Jack Lemmon Wasn't The First Choice For His Some Like It Hot Role

Billy Wilder's "Some Like it Hot" is a game-changing comedy that continues to define the genre over half a century since its release, but it came very close to becoming a totally different picture. The incredible lead performances from Tony Curtis, Jack Lemmon, and Marilyn Monroe came to define the film, but the casting department almost went in a completely different direction with the role of Jerry/Daphne.

"Some Like it Hot" stars Lemmon and Curtis as two big band musicians looking for a quick buck. When they hear of a traveling band looking for a saxophone and a bass, they think it's kismet — there's just one catch: the band is all women. Desperate for work and in debt all over town, the two men disguise themselves in drag and join the band, where they meet Marilyn Monroe, a seductive but turbulent ukulele player.

Several other performers were asked to play the role of Jerry/Daphne before Lemmon. "The role was originally given to Jerry Lewis who turned it down," Lemmon's son revealed in an interview with Fox News. "But then they got Marilyn for the film. It was all the star power they needed." 

Lewis was a wildly popular comedian who performed with the singer Dean Martin in the '40s and '50s. He later admitted his regret over declining the role. "I would have had a chance to kiss Marilyn Monroe,” Lewis lamented. "Instead, Wilder called me 'the schmuck who turned down 'Some Like It Hot' for the rest of his life, and Lemmon sent me chocolates every year until he died.”'

Believe it or not, Lewis was not the biggest name — nor the only member of the Rat Pack — to be offered the role. In fact, one huge star reportedly accepted the offer but was later turned down.

Frank Sinatra and Jerry Lewis were offered the role first

Tony Curtis revealed in an interview with Entertainment Weekly that Frank Sinatra was also considered for the role of Jerry in "Some Like it Hot":

"​​​​Billy Wilder told me he wanted to get Frank Sinatra, and Mitzi Gaynor for the girl. Then about a week later Billy told me he wasn't going to use Frank. He said Frank would only be trouble. And he said he wanted to get Marilyn instead of Mitzi, even though everybody was warning Billy that Marilyn was going to be a lot of trouble too. He didn't care."

Wilder's choice to cast Monroe was risky and did not come without its challenges. "There was nothing laid back or amusing about Marilyn on that movie," Curtis recalled. "She was drinking a lot on the set." Luckily, Lemmon put her at ease. "He saw Marilyn for what she was, unlike the persona," his son explained to Fox.

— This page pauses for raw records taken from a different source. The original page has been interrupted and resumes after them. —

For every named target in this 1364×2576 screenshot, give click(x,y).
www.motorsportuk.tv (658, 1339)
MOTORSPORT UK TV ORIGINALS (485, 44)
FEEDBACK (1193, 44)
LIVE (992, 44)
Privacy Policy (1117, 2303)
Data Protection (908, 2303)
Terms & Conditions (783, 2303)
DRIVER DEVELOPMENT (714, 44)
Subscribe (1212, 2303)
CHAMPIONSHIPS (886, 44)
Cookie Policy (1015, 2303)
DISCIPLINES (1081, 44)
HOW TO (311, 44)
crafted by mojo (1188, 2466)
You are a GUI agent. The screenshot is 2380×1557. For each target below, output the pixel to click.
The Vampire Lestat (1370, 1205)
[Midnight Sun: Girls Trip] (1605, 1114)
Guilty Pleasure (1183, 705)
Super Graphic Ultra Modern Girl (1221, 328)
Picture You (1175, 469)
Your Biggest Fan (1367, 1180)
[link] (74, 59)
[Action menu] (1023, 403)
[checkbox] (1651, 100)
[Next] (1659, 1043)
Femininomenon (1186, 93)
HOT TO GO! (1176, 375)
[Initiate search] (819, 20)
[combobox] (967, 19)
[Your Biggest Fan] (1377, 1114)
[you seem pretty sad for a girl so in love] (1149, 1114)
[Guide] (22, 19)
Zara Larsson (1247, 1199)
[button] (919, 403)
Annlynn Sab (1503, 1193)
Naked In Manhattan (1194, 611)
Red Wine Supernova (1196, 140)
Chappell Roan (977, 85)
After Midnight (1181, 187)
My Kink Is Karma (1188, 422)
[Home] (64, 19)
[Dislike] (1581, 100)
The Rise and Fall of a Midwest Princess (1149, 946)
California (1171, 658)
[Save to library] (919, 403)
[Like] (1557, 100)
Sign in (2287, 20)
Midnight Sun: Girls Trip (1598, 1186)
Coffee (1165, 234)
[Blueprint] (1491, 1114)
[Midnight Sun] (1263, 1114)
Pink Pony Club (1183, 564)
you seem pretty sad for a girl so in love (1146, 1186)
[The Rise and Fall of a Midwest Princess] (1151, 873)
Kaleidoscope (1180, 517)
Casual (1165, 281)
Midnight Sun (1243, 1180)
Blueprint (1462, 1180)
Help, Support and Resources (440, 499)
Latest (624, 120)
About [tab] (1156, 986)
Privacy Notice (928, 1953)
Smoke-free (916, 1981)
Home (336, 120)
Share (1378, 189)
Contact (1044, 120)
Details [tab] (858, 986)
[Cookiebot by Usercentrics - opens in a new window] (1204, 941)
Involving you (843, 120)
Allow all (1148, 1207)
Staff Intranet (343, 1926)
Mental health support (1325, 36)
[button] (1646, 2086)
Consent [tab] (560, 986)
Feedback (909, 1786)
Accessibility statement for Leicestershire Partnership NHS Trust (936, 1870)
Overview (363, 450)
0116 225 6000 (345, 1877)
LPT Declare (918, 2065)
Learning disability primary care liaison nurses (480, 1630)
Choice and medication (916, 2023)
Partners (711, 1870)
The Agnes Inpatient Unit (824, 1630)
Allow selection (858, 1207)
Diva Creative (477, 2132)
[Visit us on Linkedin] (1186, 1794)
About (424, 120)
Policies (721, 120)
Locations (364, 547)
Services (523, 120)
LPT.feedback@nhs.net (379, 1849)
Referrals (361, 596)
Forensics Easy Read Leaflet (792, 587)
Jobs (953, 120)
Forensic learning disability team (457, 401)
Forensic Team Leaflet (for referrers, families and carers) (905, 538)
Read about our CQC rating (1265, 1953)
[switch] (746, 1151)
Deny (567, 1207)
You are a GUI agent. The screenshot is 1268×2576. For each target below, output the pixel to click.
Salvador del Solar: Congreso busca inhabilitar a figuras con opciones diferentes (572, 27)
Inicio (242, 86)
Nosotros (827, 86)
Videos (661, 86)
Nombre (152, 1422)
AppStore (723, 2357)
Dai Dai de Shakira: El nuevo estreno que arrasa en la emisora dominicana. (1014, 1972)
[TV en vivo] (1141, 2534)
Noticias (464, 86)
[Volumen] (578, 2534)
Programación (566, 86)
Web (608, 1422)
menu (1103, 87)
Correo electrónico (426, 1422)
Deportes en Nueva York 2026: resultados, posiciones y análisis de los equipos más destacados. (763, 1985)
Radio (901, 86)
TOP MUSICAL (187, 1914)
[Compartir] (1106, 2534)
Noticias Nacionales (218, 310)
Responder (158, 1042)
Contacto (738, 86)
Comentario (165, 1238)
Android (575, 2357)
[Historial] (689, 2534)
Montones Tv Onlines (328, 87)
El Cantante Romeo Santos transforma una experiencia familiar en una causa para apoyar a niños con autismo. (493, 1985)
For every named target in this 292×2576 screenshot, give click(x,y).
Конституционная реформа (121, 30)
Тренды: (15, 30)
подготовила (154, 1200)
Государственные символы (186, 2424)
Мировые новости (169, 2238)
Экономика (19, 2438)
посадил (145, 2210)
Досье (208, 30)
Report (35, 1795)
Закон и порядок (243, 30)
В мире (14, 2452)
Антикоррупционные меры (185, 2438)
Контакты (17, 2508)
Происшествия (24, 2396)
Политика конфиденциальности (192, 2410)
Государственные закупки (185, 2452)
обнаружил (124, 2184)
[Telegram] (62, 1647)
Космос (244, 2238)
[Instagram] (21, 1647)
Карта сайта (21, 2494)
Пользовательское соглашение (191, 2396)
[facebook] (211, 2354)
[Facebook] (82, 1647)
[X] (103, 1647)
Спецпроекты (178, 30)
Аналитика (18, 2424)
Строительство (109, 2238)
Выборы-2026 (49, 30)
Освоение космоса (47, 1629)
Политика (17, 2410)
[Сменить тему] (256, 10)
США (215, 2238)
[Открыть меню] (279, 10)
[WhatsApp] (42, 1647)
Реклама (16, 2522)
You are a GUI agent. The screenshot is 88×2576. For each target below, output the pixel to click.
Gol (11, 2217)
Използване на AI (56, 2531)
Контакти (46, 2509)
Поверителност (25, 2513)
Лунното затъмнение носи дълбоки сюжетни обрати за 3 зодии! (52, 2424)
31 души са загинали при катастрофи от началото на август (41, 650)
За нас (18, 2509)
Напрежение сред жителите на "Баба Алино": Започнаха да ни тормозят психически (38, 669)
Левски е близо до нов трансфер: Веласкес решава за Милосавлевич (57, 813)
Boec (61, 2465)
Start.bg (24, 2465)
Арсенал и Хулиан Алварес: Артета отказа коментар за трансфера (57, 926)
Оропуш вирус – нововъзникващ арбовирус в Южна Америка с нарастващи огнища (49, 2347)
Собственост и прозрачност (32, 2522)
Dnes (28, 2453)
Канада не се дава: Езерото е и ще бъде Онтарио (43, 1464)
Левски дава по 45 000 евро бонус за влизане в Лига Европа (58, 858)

The actor "easily took to everybody," and the troubled starlet was no exception. 

Lemmon would also go on to have a great friendship with Wilder and collaborate on several other films, including "The Apartment." "We've become very close friends," Lemmon said of the director in "Portrait of a 60% Perfect Man: Billy Wilder" (via Filmagicians). "In all those years ... over twenty years now, I've never spent thirty seconds that were dull [with Wilder]," the actor declared. 

Thanks to Lemmon's agreeable nature and outstanding comedic talents, his artistic relationship with Wilder produced some of the most iconic films in the history of cinema.